* **ИСХОДНЫЙ ТЕКСТ**:
Только два человека попытались заговорить с ним. Одним из них был слабый поэт по имени Альфред Пуссен, который приехал в Париж за наследством и пытался войти в литературный мир. Рембо напугал его выражением «брутальной раздраженности» на лице, которое Пуссен запомнил на всю свою жизнь[500].

Другой из тех, кто пытался завести разговор, мгновенно стал приятелем[501]. Поэт Жермен Нуво был невысоким коренастым провансальцем с красивым лицом и приятной привычкой осторожно противоречить всему сказанному, в надежде найти более интересный угол зрения. Он был на три года старше Рембо. Хотя Нуво успел растратить небольшое наследство, он не проявлял никаких признаков желания найти работу.

Вместе с Раулем Поншоном и Жаном Ришпеном, которые получили копии «Одного лета в аду», Нуво принадлежал к небольшой группе, которая называла себя Les Vivants («Живыми»), в отличие от мумифицированных парнасцев, или, как Рембо, кажется, называет их в «Одном лете в аду», «друзьями смерти»[502]. Нуво читал удивительные стихи, которые циркулировали в Латинском квартале («Офелия», «Искательницы вшей» и, возможно, «Гласные»), и был одним из первых подражателей Рембо – что доказывает, что Рембо знал, задолго до того, как покинул Европу, что у него есть «ученики»[503].

* **РАЗДЕЛ ДАННЫХ**:
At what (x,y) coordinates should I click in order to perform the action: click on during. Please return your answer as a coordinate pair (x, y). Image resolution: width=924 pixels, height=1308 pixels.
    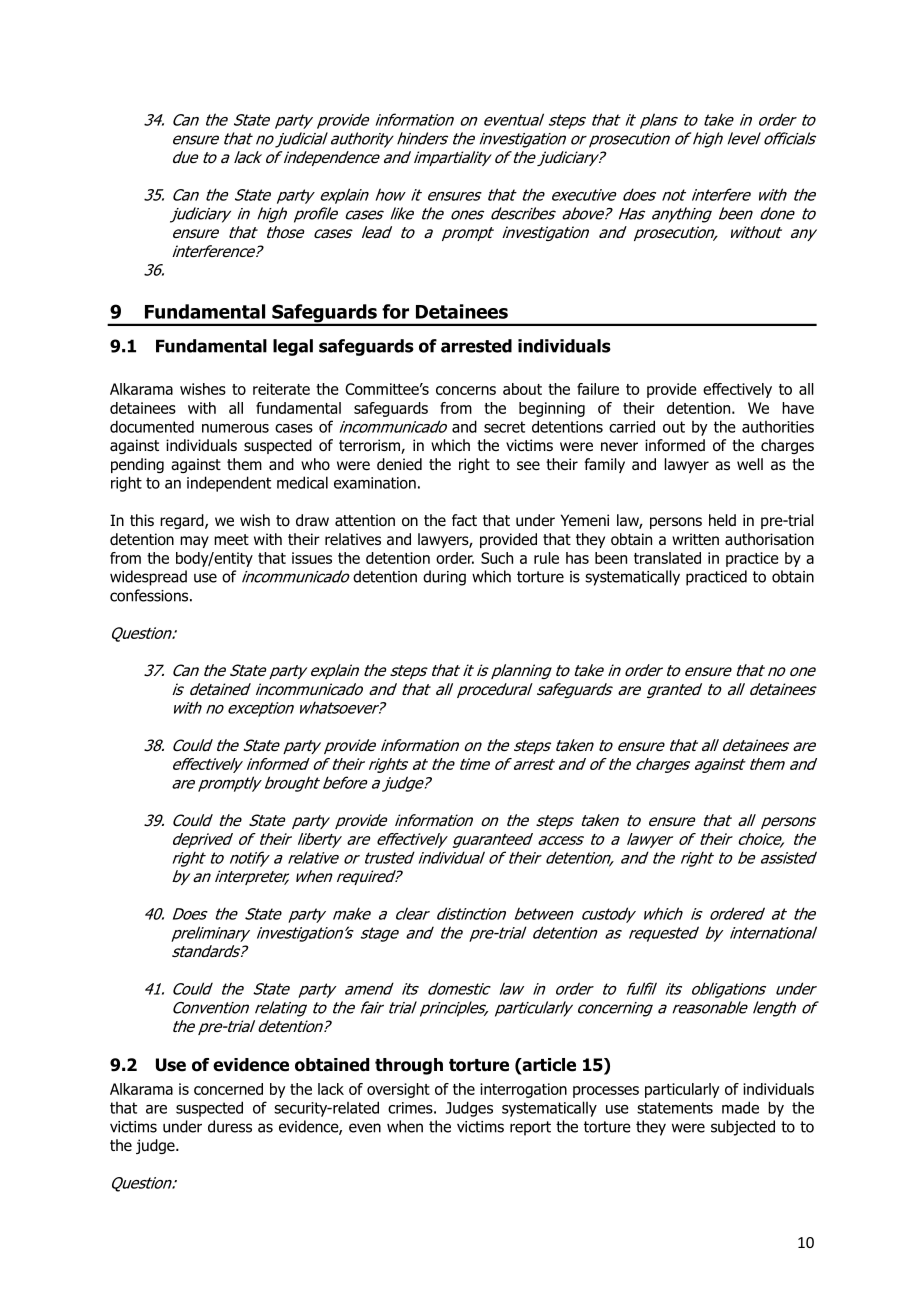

* **ВЫПОЛНИТЕ ЗАДАНИЯ**:
a: На сколько лет Жермен Нуво был старше Рембо, согласно тексту о Рембо?
b: Продолжите текст о Рембо, начав сразу после его последнего предложения.

* **ИТОГОВЫЕ ОТВЕТЫ**:
a: На три года.

b:
Рембо отказывался обсуждать стихи, которые он написал в шестнадцать лет. Вместо этого он говорил о волшебной стране туманов по ту сторону канала, где люди более «интеллигентны», где практически невозможно заскучать. Видя в Нуво замену Верлену, он продал свою идею провести сезон в Англии, и Нуво согласился присоединиться к нему в его следующей экспедиции.

Когда Жан Ришпен услышал, что Нуво познакомился с homme fatal[504], то забеспокоился: «Энергичный, смелый и блестящий Рембо, который был гораздо более известен в то время своими приключениями с Верленом, чем своими произведениями, – вскоре обрел очевидную власть над Нуво. Слабая и возбудимая личность, Нуво имел нервный темперамент чувственной женщины, которая находит силу неотразимой»[505].

Подготовив, таким образом, очередное приключение, «неотразимый» Рембо возвращается в Шарлевиль, чтобы переждать зиму.

Ближайшие пять месяцев были бессодержательны. Рембо, наверное, работал над стихами в прозе «Озарения». Он рисовал свои образы на фоне знакомого пейзажа, используя грамматические конструкции, которые звучат так, будто они могли когда-то нести простые аргументы:

«Надо идти по красной дороге, чтобы добраться до безлюдной корчмы. Замок предназначен к продаже. – Ключ от церкви кюре, должно быть, унес. – Пустуют сторожки около парка. Изгородь так высока, что видны лишь вершины деревьев. Впрочем, не на что там посмотреть».

(«Детство»)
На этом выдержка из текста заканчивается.